Excerpts from a dataset:
----
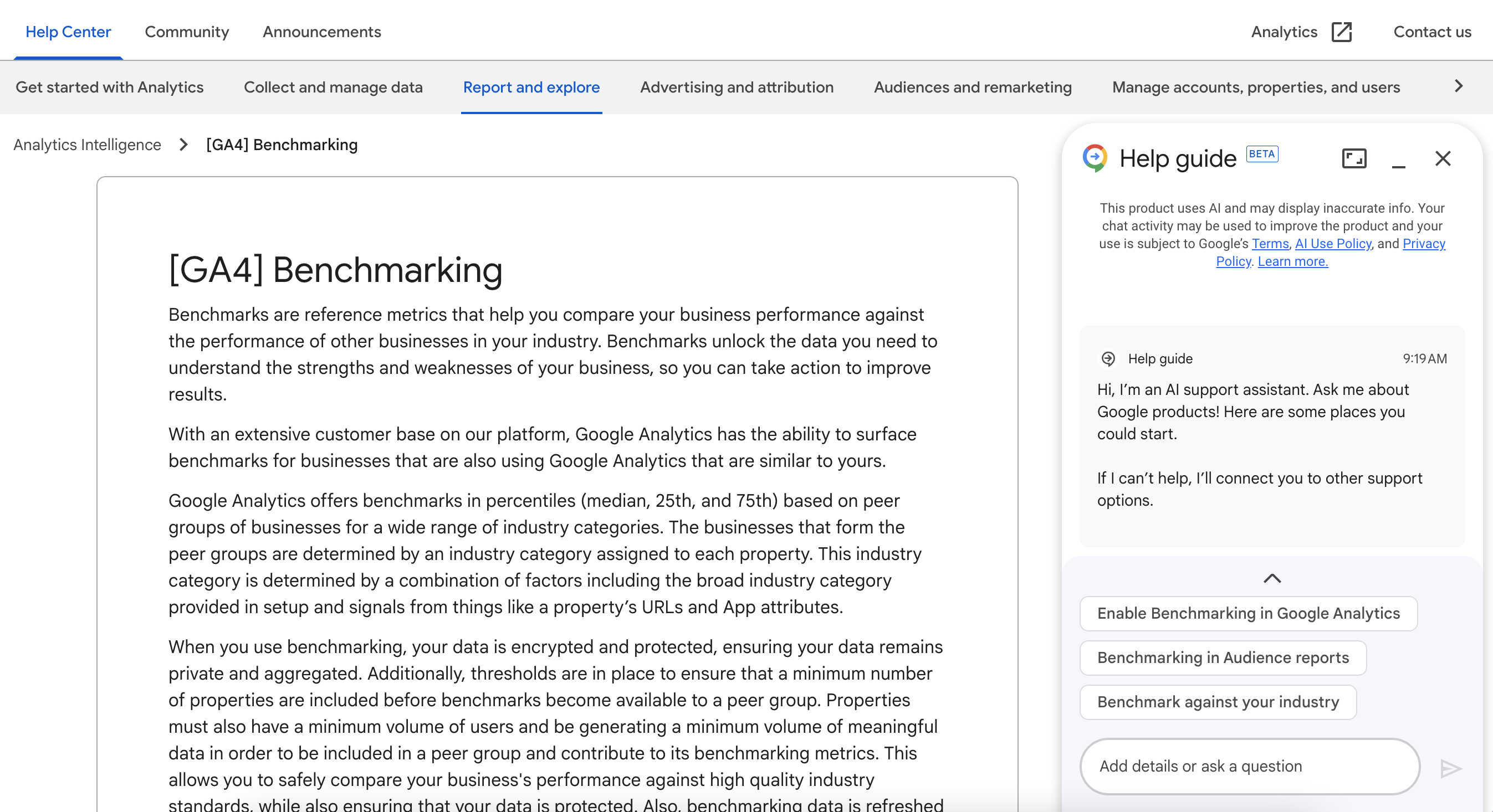This screenshot has height=812, width=1493.
Task: Expand the Help guide panel to fullscreen
Action: (1354, 158)
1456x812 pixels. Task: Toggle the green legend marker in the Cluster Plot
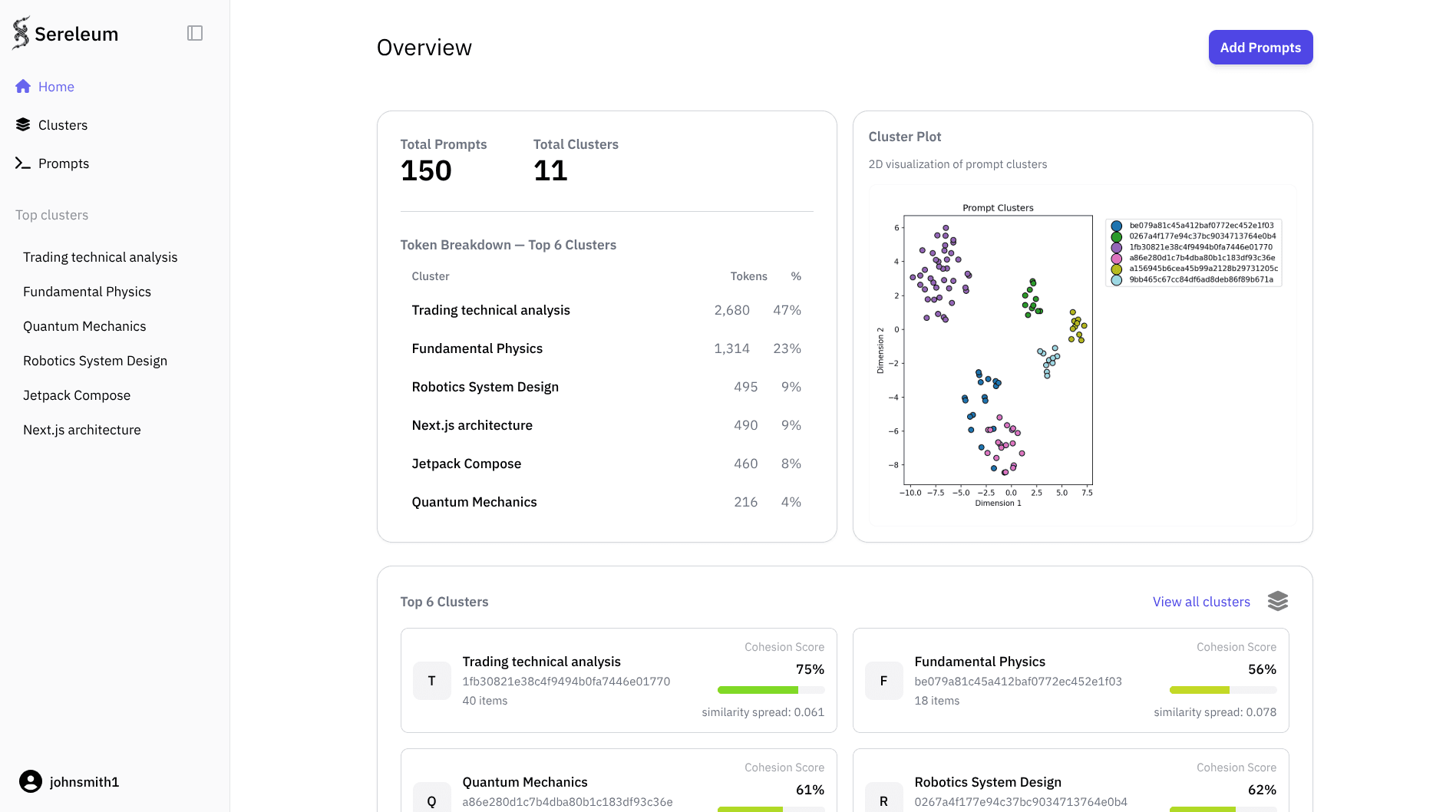click(x=1117, y=237)
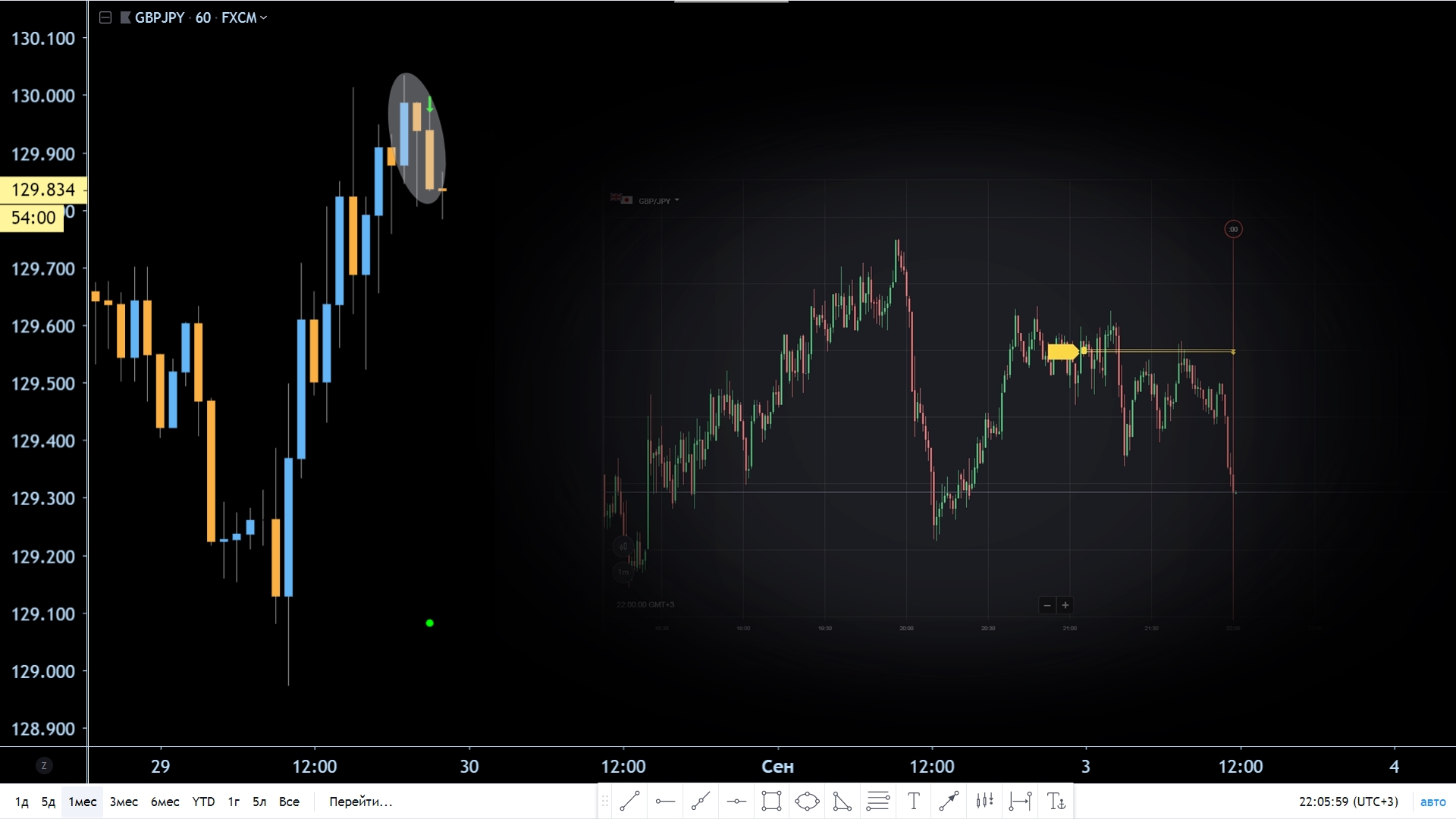Switch to the 1мес date range

[83, 802]
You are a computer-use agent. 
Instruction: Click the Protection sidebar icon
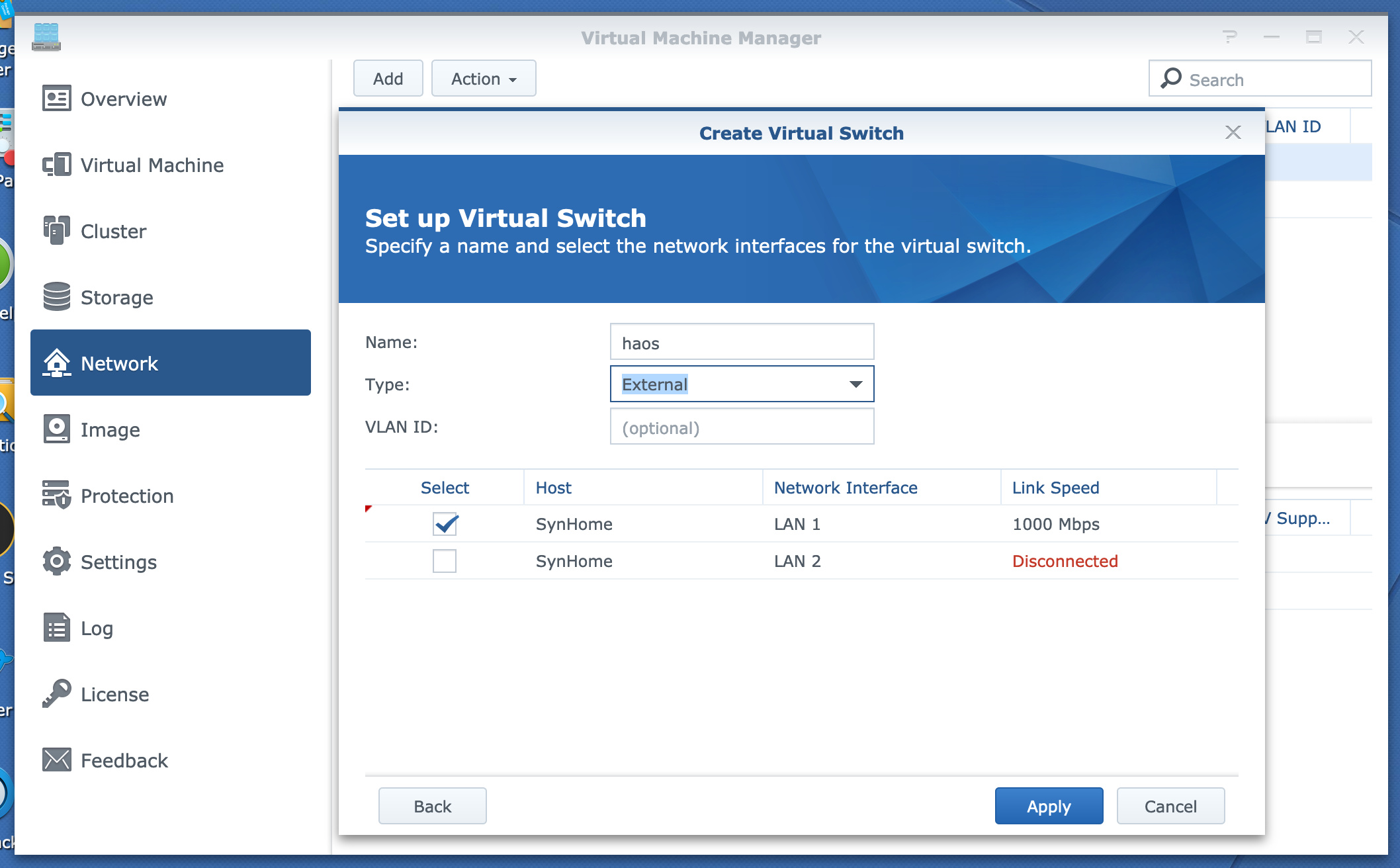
----
Copy exactly the lines from the one containing "You are a computer-use agent." to the end of the records, both included, and leave the pictures out.

-- Exercise output --
You are a computer-use agent. 
Instruction: Click the Protection sidebar icon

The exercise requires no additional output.